Re: TOAST usage setting

From: Gregory Stark <stark(at)enterprisedb(dot)com>
To: "Bruce Momjian" <bruce(at)momjian(dot)us>
Cc: <pgsql-hackers(at)postgresql(dot)org>, "Tom Lane" <tgl(at)sss(dot)pgh(dot)pa(dot)us>
Subject: Re: TOAST usage setting
Date: 2007-05-29 10:23:23
Message-ID: 87wsyshqsk.fsf@oxford.xeocode.com
Views: Raw Message | Whole Thread | Download mbox | Resend email
Thread:
Lists: pgsql-hackers

"Bruce Momjian" <bruce(at)momjian(dot)us> writes:

> I tested TOAST using a method similar to the above method against CVS
> HEAD, with default shared_buffers = 32MB and no assert()s. I created
> backends with power-of-2 seetings for TOAST_TUPLES_PER_PAGE (4(default),
> 8, 16, 32, 64) which gives TOAST/non-TOAST breakpoints of 2k(default),
> 1k, 512, 256, and 128, roughly.
>
> The results are here:
>
> http://momjian.us/expire/TOAST/
>
> Strangely, 128 bytes seems to be the break-even point for TOAST and
> non-TOAST, even for sequential scans of the entire heap touching all
> long row values. I am somewhat confused why TOAST has faster access
> than inline heap data.

Did your test also imply setting the MAX_TOAST_CHUNK_SIZE (or however that's
spelled)? And what size long values were you actually storing? How did you
generate them?

I wonder if what's happening is that you have large chunks which when stored
inline are leaving lots of dead space in the table.
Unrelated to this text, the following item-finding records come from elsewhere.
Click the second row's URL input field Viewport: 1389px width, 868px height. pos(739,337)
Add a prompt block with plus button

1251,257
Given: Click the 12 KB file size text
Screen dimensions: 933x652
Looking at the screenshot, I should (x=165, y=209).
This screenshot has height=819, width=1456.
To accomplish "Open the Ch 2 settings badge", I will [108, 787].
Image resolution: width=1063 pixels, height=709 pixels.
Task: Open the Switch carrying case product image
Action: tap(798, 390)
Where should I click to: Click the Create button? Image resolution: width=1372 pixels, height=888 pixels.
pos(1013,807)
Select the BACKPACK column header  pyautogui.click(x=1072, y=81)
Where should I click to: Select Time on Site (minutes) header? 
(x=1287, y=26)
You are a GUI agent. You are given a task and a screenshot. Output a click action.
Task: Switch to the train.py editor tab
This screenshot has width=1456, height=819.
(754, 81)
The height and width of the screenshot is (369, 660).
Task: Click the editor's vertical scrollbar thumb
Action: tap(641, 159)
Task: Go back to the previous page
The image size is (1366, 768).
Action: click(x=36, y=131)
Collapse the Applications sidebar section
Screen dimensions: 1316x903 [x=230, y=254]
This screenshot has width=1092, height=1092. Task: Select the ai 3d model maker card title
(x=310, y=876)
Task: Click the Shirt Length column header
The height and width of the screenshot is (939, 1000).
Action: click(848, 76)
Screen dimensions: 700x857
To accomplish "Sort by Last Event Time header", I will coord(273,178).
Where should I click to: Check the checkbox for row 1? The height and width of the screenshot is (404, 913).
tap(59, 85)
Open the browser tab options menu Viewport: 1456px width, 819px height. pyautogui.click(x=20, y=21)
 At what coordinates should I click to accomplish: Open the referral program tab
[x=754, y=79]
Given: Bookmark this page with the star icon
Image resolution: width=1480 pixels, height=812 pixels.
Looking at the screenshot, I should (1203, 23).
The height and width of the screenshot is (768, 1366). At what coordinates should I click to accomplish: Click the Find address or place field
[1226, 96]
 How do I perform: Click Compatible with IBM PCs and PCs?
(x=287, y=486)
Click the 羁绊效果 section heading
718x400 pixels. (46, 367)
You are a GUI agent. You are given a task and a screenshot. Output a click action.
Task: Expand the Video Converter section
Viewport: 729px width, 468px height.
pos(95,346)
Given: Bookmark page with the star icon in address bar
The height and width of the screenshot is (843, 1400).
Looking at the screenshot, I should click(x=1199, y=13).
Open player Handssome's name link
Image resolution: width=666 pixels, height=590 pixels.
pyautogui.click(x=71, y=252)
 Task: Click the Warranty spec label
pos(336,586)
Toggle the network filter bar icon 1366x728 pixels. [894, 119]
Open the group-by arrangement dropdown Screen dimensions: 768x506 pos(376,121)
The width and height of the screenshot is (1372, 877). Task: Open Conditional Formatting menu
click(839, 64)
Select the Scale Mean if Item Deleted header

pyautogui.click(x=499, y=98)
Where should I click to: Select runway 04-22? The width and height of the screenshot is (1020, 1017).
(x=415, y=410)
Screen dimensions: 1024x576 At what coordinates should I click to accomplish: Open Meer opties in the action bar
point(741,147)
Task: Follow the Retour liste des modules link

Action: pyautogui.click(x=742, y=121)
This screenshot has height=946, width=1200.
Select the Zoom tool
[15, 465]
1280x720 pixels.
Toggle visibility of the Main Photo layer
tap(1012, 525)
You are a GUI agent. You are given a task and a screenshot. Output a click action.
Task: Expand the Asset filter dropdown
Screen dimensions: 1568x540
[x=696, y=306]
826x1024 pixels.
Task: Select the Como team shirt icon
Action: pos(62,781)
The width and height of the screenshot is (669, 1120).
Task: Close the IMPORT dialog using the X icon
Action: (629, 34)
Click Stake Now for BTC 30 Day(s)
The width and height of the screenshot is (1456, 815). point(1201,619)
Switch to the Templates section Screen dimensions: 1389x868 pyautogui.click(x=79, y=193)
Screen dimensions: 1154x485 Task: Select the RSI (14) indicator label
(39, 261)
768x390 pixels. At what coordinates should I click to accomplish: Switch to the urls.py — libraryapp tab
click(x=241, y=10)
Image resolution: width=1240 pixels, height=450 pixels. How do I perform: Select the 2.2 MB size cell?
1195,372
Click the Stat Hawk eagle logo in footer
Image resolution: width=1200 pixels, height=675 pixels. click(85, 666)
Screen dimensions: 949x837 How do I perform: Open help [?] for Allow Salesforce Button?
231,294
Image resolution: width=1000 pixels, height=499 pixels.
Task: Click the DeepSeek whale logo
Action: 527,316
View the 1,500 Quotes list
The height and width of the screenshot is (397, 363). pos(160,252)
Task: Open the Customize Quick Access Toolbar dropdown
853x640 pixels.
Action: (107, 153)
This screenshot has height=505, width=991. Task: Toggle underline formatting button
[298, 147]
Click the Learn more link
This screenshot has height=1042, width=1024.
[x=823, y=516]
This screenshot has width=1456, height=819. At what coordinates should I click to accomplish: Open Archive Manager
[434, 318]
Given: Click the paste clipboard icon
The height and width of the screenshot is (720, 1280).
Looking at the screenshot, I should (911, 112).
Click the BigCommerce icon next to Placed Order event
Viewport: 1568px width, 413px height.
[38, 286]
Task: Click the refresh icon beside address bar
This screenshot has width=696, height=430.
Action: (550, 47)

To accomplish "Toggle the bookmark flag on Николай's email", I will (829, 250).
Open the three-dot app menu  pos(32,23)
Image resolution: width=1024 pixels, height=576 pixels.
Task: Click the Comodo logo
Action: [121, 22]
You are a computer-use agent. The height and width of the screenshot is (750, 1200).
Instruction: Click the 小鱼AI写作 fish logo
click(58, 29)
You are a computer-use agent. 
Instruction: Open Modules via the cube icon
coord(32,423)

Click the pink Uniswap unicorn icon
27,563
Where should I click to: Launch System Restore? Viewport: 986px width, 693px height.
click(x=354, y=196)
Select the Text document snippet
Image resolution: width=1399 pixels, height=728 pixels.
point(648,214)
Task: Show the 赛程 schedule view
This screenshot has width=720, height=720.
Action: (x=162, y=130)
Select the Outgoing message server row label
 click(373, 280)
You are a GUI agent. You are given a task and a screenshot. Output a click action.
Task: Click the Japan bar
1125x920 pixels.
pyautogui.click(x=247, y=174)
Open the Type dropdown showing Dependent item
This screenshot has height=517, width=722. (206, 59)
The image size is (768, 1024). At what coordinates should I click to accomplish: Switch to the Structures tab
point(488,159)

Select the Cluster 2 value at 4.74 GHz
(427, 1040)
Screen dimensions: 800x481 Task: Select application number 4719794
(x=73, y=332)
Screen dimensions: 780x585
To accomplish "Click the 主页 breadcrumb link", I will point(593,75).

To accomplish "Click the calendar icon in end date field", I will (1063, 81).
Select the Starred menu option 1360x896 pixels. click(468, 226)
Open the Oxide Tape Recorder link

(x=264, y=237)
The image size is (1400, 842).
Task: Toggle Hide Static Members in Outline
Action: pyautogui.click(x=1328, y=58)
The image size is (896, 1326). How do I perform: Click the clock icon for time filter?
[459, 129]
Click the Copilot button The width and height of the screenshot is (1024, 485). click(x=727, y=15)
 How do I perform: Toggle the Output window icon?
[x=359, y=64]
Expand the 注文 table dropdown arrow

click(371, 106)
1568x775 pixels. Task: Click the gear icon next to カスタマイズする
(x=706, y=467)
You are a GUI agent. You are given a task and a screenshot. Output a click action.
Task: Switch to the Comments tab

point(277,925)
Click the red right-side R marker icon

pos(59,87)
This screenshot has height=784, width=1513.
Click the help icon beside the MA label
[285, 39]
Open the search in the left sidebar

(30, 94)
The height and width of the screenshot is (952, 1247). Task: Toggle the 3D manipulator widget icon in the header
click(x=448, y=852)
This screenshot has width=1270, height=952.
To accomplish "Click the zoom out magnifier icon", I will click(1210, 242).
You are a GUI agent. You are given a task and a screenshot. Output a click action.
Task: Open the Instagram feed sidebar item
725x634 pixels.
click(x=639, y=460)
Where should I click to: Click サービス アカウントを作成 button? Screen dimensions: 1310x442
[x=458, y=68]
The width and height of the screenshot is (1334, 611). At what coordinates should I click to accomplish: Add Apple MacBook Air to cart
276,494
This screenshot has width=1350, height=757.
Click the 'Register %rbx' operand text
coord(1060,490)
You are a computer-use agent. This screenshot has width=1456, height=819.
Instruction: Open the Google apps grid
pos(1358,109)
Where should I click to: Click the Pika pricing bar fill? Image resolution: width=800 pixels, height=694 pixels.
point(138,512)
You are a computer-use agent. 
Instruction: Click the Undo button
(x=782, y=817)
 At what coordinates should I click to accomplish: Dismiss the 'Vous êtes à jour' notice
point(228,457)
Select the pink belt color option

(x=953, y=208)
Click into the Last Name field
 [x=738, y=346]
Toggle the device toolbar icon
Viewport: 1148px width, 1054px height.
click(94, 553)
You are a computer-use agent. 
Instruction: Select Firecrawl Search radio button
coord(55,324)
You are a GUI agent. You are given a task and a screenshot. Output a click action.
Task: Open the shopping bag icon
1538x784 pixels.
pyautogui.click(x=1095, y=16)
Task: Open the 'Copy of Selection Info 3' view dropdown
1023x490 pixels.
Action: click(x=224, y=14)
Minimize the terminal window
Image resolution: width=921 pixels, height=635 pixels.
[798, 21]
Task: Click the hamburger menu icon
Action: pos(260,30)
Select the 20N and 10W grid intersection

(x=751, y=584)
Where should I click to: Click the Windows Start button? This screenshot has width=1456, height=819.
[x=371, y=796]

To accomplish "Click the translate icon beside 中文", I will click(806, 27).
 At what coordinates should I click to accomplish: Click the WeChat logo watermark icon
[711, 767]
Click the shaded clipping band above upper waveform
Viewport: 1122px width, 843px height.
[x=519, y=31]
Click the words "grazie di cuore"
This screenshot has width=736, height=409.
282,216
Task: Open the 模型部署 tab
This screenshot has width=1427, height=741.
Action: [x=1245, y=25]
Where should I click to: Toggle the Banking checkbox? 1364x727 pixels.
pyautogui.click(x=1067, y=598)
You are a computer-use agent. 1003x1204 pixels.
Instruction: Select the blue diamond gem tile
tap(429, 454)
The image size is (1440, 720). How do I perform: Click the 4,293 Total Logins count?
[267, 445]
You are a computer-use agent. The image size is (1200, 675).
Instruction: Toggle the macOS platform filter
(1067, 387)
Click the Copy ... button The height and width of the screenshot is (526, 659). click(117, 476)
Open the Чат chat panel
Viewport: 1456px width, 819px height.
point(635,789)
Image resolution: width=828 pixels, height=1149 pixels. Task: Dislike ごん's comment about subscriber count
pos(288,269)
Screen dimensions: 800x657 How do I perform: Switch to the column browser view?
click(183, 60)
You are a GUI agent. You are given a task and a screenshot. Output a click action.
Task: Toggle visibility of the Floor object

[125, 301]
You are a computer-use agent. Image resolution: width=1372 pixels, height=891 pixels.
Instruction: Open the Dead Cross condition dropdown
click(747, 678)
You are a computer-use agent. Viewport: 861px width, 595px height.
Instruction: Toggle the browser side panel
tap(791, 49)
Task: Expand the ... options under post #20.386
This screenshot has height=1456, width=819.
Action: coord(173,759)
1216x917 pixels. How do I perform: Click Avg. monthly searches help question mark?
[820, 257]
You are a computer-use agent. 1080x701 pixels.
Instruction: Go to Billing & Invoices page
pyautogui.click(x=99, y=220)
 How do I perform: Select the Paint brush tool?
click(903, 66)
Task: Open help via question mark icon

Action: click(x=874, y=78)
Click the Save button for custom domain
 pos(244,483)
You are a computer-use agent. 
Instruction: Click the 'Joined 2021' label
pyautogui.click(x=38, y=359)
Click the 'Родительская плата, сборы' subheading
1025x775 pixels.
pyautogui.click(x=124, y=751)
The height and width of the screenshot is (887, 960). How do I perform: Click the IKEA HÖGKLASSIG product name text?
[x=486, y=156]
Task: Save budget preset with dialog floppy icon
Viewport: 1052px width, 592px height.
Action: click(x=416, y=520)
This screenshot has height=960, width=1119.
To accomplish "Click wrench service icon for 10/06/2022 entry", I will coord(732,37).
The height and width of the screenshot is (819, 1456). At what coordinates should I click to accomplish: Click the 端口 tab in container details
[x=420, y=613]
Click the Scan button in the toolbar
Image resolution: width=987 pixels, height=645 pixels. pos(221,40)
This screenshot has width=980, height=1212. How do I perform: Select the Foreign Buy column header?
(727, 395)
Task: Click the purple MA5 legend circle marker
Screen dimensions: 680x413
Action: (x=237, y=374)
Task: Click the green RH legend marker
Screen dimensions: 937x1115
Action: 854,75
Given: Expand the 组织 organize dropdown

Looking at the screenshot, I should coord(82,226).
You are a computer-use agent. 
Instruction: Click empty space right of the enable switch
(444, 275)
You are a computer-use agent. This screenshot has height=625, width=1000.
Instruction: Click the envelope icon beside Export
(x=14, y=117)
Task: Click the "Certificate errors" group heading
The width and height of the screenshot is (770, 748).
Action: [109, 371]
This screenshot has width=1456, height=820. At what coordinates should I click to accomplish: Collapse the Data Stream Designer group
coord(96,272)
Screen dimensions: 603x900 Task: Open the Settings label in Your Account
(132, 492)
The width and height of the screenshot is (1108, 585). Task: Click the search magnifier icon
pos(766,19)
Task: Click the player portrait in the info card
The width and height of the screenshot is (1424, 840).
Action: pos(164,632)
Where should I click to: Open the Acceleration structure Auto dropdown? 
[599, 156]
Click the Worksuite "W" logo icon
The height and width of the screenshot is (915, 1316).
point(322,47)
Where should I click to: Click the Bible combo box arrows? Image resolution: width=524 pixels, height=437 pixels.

Ie, if you're generating
values with size near 2k and the default chunk size you would expect to find
an average of 1k dead space per page, or a 12.5% drain on performance. As you
lower the chunk size you decrease that margin.

However I agree that it's hard to believe that the costs of random access
wouldn't swamp that 12.5% overhead pretty quickly.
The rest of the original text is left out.